== Segment start ==

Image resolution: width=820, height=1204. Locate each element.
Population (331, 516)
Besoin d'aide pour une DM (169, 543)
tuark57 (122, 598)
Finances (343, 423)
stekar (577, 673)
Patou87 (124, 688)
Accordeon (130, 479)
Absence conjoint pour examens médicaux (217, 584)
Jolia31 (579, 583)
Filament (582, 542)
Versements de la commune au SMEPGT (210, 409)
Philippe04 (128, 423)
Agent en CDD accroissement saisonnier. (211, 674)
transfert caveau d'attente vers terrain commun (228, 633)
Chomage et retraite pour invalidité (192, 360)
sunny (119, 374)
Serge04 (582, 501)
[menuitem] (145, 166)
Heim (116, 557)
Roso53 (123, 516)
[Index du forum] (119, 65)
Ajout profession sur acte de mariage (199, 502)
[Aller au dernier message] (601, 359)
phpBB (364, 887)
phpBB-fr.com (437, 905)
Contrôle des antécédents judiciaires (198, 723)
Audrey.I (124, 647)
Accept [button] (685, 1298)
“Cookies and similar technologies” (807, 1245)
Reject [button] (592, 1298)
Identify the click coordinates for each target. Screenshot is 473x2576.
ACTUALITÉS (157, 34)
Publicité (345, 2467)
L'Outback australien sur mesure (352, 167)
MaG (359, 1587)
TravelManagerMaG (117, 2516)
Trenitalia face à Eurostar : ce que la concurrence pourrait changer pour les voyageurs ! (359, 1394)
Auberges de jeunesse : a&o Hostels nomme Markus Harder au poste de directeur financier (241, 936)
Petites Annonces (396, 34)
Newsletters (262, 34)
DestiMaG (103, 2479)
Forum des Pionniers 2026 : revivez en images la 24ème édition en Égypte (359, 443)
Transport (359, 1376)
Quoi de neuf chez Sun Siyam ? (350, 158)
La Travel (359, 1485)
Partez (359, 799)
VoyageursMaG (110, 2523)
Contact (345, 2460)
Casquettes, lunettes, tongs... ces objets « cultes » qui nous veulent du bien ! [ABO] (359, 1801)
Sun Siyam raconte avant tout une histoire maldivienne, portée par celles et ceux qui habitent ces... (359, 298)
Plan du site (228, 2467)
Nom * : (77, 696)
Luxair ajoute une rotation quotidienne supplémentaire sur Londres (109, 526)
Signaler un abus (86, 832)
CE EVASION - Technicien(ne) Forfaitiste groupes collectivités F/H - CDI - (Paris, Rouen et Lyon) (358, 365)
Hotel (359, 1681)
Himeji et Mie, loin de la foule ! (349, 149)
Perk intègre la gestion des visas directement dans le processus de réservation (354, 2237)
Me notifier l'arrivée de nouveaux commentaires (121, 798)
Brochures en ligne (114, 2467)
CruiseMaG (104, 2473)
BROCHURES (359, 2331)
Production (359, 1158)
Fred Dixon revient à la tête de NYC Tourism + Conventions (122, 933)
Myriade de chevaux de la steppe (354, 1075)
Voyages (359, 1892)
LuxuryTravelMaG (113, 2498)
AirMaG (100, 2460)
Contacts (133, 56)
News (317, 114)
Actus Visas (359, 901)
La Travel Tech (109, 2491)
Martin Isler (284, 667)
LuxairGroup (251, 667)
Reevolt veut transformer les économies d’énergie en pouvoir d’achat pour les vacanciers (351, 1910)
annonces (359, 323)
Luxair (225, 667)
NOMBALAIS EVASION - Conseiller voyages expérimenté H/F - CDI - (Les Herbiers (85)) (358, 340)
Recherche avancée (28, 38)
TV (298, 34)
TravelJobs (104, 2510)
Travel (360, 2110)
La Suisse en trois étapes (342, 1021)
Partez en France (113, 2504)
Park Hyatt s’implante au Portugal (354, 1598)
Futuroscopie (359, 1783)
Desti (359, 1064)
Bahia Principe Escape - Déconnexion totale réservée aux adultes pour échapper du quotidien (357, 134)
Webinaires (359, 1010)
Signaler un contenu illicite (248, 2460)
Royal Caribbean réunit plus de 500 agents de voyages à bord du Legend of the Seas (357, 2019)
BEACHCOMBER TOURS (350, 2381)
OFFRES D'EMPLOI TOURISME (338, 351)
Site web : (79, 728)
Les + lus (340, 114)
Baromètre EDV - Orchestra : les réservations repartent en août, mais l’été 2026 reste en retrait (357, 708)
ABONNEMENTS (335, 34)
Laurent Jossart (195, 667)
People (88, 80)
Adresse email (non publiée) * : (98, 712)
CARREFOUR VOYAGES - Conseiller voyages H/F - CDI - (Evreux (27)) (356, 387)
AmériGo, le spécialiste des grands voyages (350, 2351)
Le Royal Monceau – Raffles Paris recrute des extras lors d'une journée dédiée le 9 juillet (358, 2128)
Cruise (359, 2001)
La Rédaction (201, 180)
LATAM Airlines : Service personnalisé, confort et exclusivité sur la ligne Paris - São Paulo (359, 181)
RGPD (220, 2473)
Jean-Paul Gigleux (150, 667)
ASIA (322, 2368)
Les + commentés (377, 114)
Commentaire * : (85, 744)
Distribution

== Segment end ==

What you should do
After locating the line with "DestiMaG (103, 2479)" above, return that line and every later line through the one with "Signaler un contenu illicite (248, 2460)", word for word and with nothing else.

Result of the exercise
DestiMaG (103, 2479)
Forum des Pionniers 2026 : revivez en images la 24ème édition en Égypte (359, 443)
Transport (359, 1376)
Quoi de neuf chez Sun Siyam ? (350, 158)
La Travel (359, 1485)
Partez (359, 799)
VoyageursMaG (110, 2523)
Contact (345, 2460)
Casquettes, lunettes, tongs... ces objets « cultes » qui nous veulent du bien ! [ABO] (359, 1801)
Sun Siyam raconte avant tout une histoire maldivienne, portée par celles et ceux qui habitent ces... (359, 298)
Plan du site (228, 2467)
Nom * : (77, 696)
Luxair ajoute une rotation quotidienne supplémentaire sur Londres (109, 526)
Signaler un abus (86, 832)
CE EVASION - Technicien(ne) Forfaitiste groupes collectivités F/H - CDI - (Paris, Rouen et Lyon) (358, 365)
Hotel (359, 1681)
Himeji et Mie, loin de la foule ! (349, 149)
Perk intègre la gestion des visas directement dans le processus de réservation (354, 2237)
Me notifier l'arrivée de nouveaux commentaires (121, 798)
Brochures en ligne (114, 2467)
CruiseMaG (104, 2473)
BROCHURES (359, 2331)
Production (359, 1158)
Fred Dixon revient à la tête de NYC Tourism + Conventions (122, 933)
Myriade de chevaux de la steppe (354, 1075)
Voyages (359, 1892)
LuxuryTravelMaG (113, 2498)
AirMaG (100, 2460)
Contacts (133, 56)
News (317, 114)
Actus Visas (359, 901)
La Travel Tech (109, 2491)
Martin Isler (284, 667)
LuxairGroup (251, 667)
Reevolt veut transformer les économies d’énergie en pouvoir d’achat pour les vacanciers (351, 1910)
annonces (359, 323)
Luxair (225, 667)
NOMBALAIS EVASION - Conseiller voyages expérimenté H/F - CDI - (Les Herbiers (85)) (358, 340)
Recherche avancée (28, 38)
TV (298, 34)
TravelJobs (104, 2510)
Travel (360, 2110)
La Suisse en trois étapes (342, 1021)
Partez en France (113, 2504)
Park Hyatt s’implante au Portugal (354, 1598)
Futuroscopie (359, 1783)
Desti (359, 1064)
Bahia Principe Escape - Déconnexion totale réservée aux adultes pour échapper du quotidien (357, 134)
Webinaires (359, 1010)
Signaler un contenu illicite (248, 2460)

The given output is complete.